Oregon Ranks near Top in Suicides among Elderly
Byline: THE HEALTH FILES By Tim Christie The Register-Guard
Much ink has been spilled over the suicide last month of gonzo journalist Hunter Thompson. At age 67, in the kitchen of his Colorado compound, he stuck a .45-caliber gun in his mouth and pulled the trigger.
Those who knew the hard-living, gun-loving Thompson, including his family, have said his violent, self-inflicted death came as no surprise, nor was it the result of chronic pain or depression.
"This is a triumph of his, not a desperate, tragic failure," his wife, Anita Thompson, told the Rocky Mountain News.
While Thompson was a true American iconoclast, his means of death exemplifies what public health and mental health officials say is a troubling, preventable trend in Oregon and across the country: Elder suicide.
The elderly - particularly older white men - have the highest suicide rates of any age group, by far. And Oregon has some of the highest elder suicide rates in the country.
Between 1999 and 2002, the rate of suicide among Oregonians 65 and older was 24 per 100,000 population, ranking sixth in the nation and 56 percent higher than the national average of 15.4 per 100,000.
In 2003, the suicide rate among Oregon men 65 and older was 38 per 100,000. By age 85, the rate jumped to 109 per 100,000.
Dr. Cliff Singer, a geriatric psychiatrist at Oregon Health & Science University, said it's not clear why older white men are more likely to succumb to suicide.
But the chronic illnesses that come with age often impair their ability to function in life, and that can lead to depression, he said.
"They become demoralized because they can't be as active and independent as they'd like to be," he said. "Demoralization can lead to depression and depression is a major risk factor for suicide."
Disability may hit older white males harder than other demographics, he said.
"This is a group that is more used to feeling like they had leadership roles in society and within their families," he said. "Now they feel emasculated and highly shamed by their physical frailty and functional decline.
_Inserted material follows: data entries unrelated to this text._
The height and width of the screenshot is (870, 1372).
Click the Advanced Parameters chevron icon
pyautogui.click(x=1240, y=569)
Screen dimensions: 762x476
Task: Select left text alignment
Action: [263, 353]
They cope with it less well than others."
Most of these men who kill themselves had recently visited a physician, Singer said.
"That tells you they are asking questions about their health and their prognosis," he said. "When they're told they have a chronic disabling condition for which perhaps only palliative care is available, they decide to end it."
Older white men are also more likely to succeed at suicide, Singer said. One of four attempts result in death, compared with one in 20 attempts among the general population.
"They tend to be nonambivalent and choose highly lethal means," he said.